With nowhere else to look, Garimeth's vision again passed across the front of the thing, but this time she felt no menace in the bottomless eyes. Instead, she sensed that the shadow paused in its approach, hesitant… even confused.

The helm's power focused her thoughts and with those keen senses she reached out, tried to peer inside the mind of the shadow. She recoiled instantly, horrified by the mangled morass of its chaotic being. But at the same time she saw that the formless beast had moved back. Now it writhed in torment, and with sudden perception she saw that it feared her.

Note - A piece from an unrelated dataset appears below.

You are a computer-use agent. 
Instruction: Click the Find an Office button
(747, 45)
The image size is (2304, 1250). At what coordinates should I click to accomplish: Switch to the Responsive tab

"Go away!" she declared, her tone surprising even herself with its firm quality. "Leave me!"

To her utter astonishment, the shadowy attacker slithered backward, then turned and wisped silently out the door.

Gullywasher

Chapter Fourteen

"Golly. That some hot water." Regal admired the blazing vista of the Urkhan Sea, which continued to toss and churn and spume. Periodically another cometlike gout of soaring flame shot forth from the black water. The Aghar shook his head in awe, though he sounded more impressed than frightened.

Tarn couldn't speak, could only stare, struck dumb by a much deeper sense of wrongness. He felt as though he was watching what must certainly be the end of Thorbardin. The feeling of impending doom had gripped him at the very first onslaught when tremors had shaken the ground and magical fire had burst into view from countless sources. Rockslides had rumbled down the slopes for several minutes. Although that initial violence had subsided somewhat, the lingering effects were everywhere, a frightening and bizarre assault against nature and reality.

Tarn had a vague notion about taking cover, but in his heart he knew there could be no shelter from this apocalyptic storm.

Great meteors of fire, finally recognizable as dragons of flame, roared through the sky over the lake. From over the miles of water the sounds of terror and pain and death shrieked of distant woe. Closer, the waters of the underground sea pitched and rose, surging onto the shore to spatter between the long fingers of Daerforge's solid stone docks. Dark dwarves teemed there in great numbers, some aboard boats, others scrambling to get to higher ground. Many of the watercraft were hurled ashore like matchsticks. The clutching tendrils of churning waves sucked hundreds of Daergar off the docks and into the bay, and then the tide rose to hammer once more against the unyielding terrain of the wharf.

Tarn watched in horror as other waves surged into the lower reaches of Agharhome, roaring through the tight streets and bowling helpless gully dwarves along, many of whom were carried back to certain death in the deep and churning maelstrom of the Urkhan Sea. More water spilled into the hollows, no doubt inundating countless Aghar who had sought the illusory shelter of the underground burrows.